* _Record excerpts_
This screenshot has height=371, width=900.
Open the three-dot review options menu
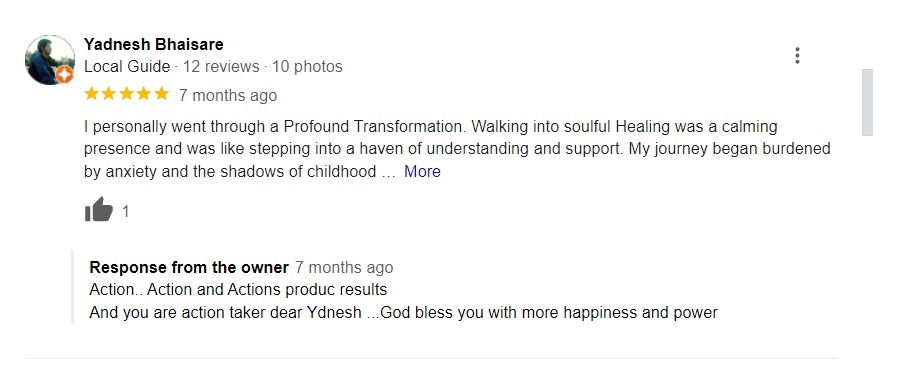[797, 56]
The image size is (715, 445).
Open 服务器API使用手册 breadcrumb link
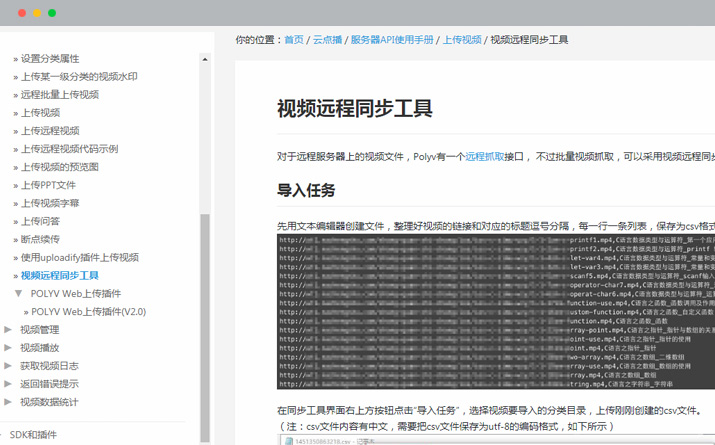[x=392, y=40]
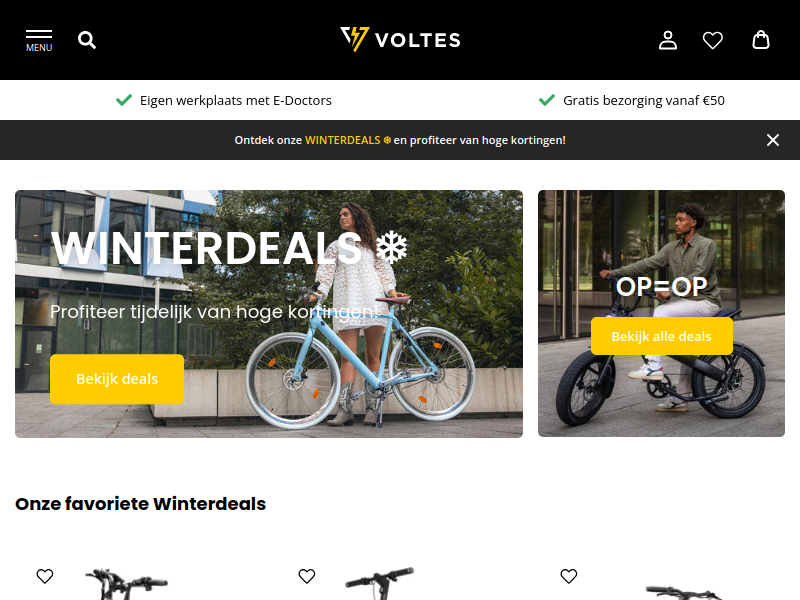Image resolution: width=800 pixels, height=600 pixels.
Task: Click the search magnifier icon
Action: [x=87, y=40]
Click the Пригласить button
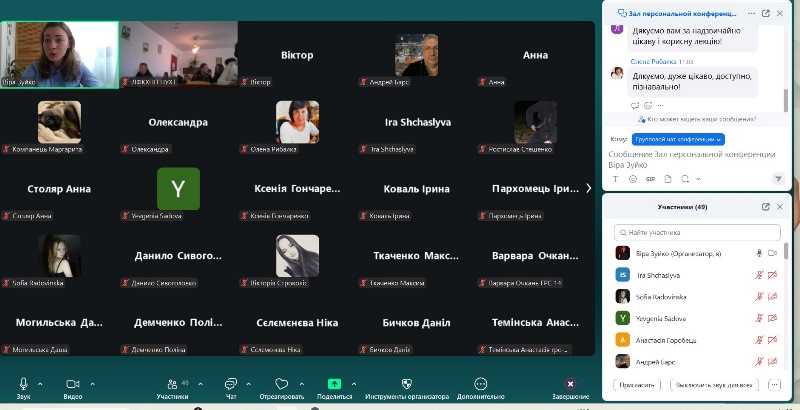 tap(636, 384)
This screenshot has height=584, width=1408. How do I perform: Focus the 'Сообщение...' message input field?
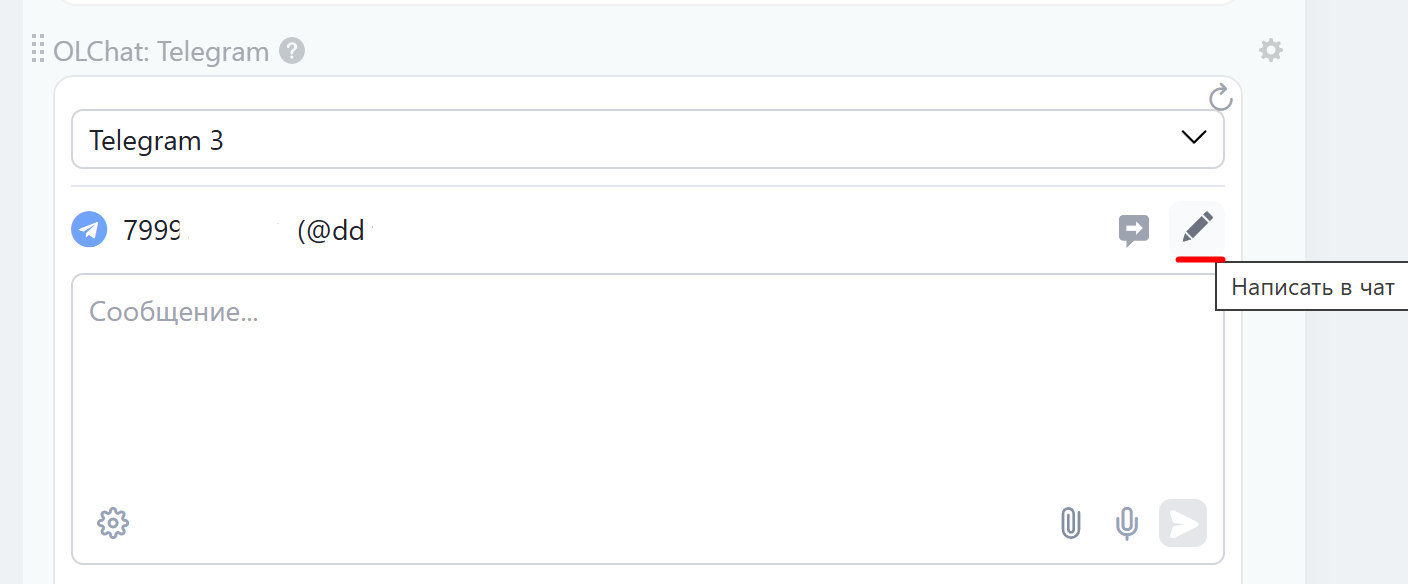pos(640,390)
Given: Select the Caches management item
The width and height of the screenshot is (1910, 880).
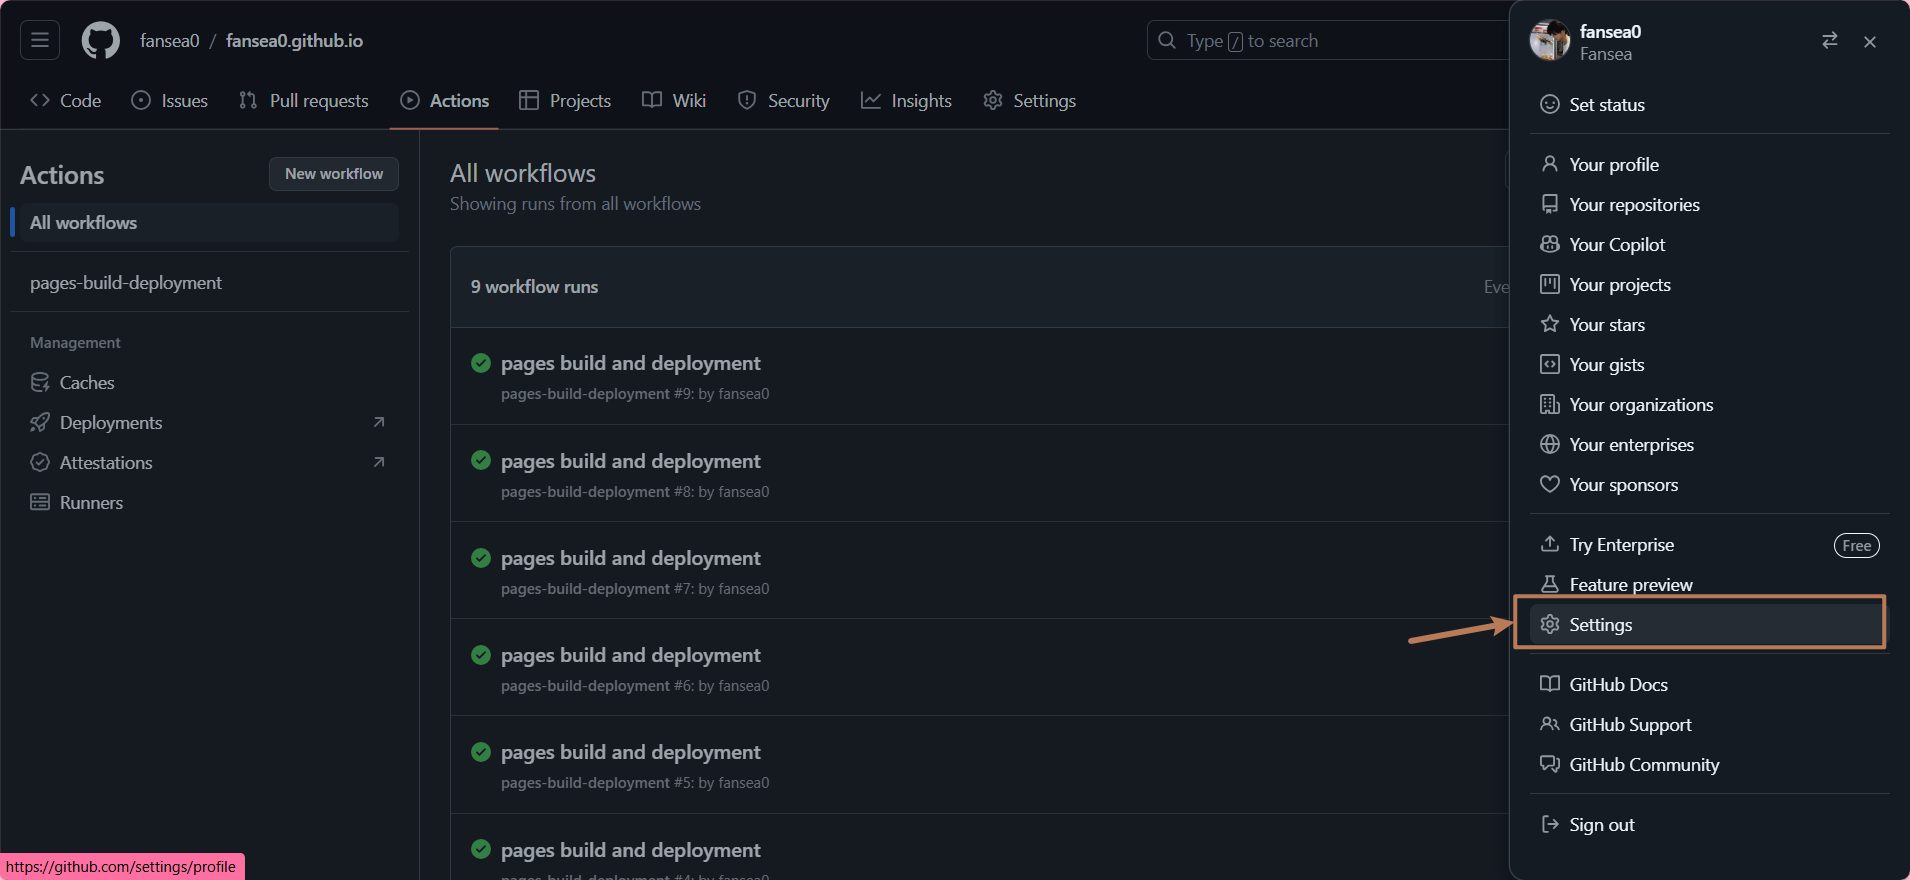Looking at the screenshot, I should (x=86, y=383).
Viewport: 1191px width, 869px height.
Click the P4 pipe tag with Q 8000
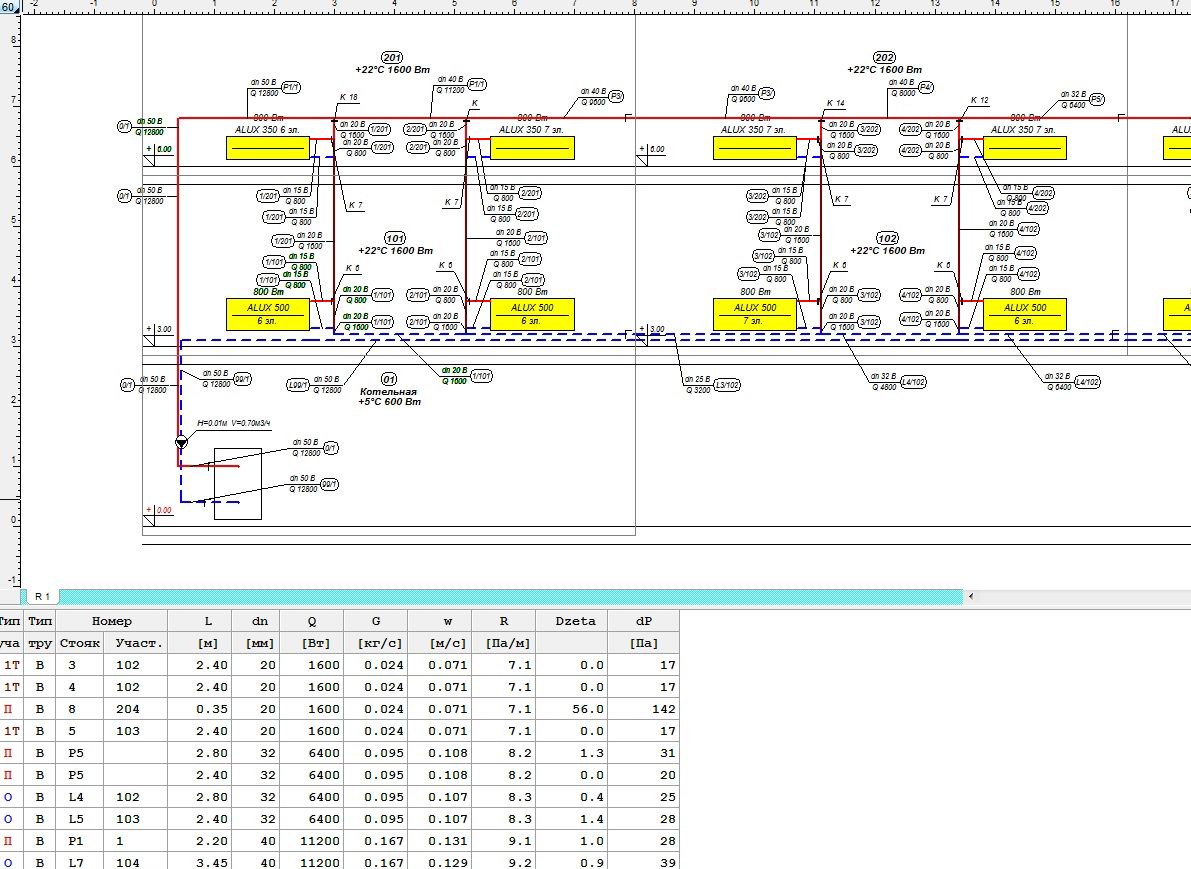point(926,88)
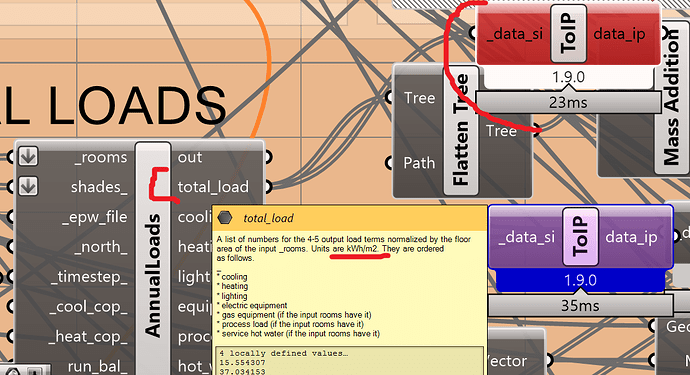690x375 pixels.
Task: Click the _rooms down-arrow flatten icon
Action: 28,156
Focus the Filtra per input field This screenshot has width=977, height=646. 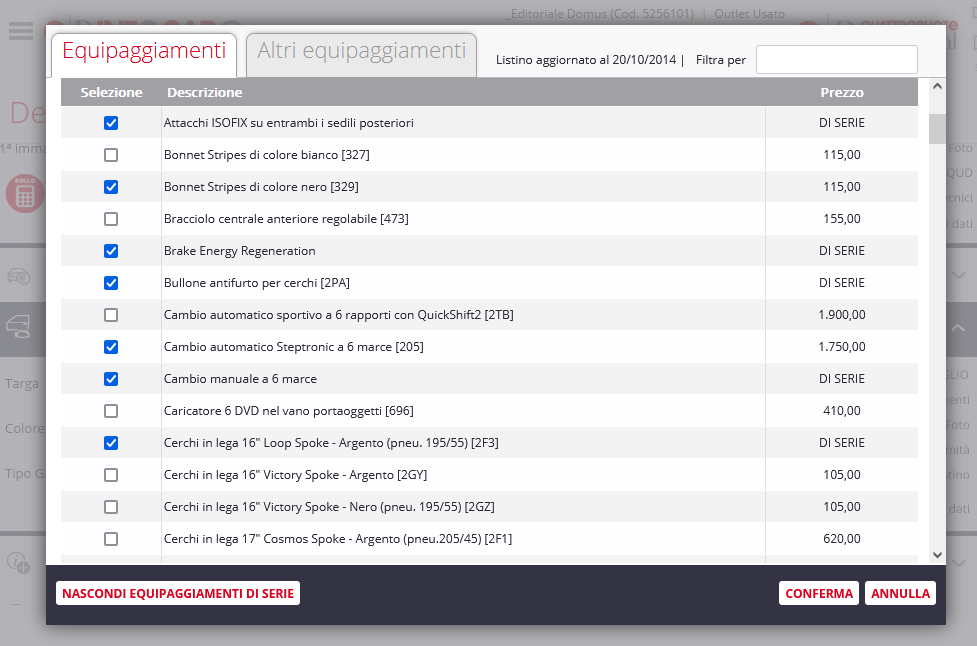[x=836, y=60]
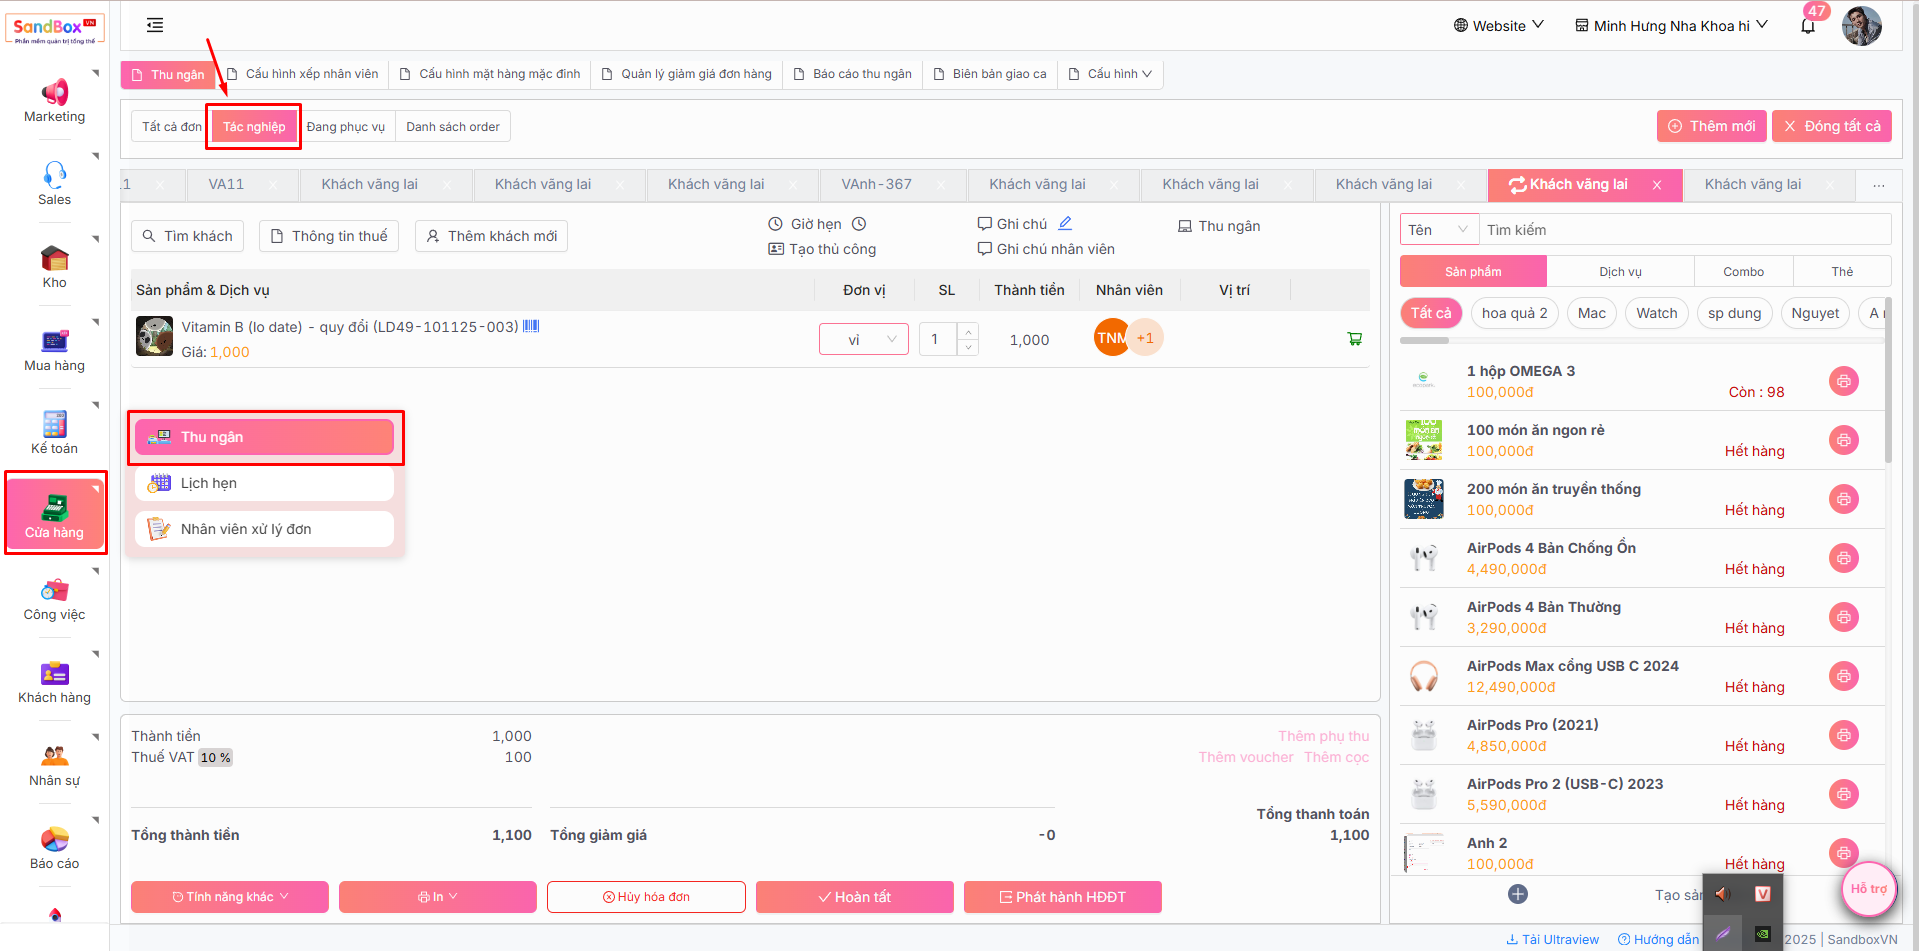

* _Exercise details_
Starting with the first line of the data above and ending with the line containing "Given: Select the Caches management item", please restate every line exactly, leaving images out.

* _Answer to the problem_
This screenshot has height=371, width=900.
Open the three-dot review options menu
[797, 56]
The image size is (715, 445).
Open 服务器API使用手册 breadcrumb link
[x=392, y=40]
Image resolution: width=800 pixels, height=600 pixels.
Task: Click the search magnifier icon
Action: [x=87, y=40]
Click the Пригласить button
 tap(636, 384)
This screenshot has height=584, width=1408. How do I perform: Focus the 'Сообщение...' message input field?
pos(640,390)
Given: Select the Caches management item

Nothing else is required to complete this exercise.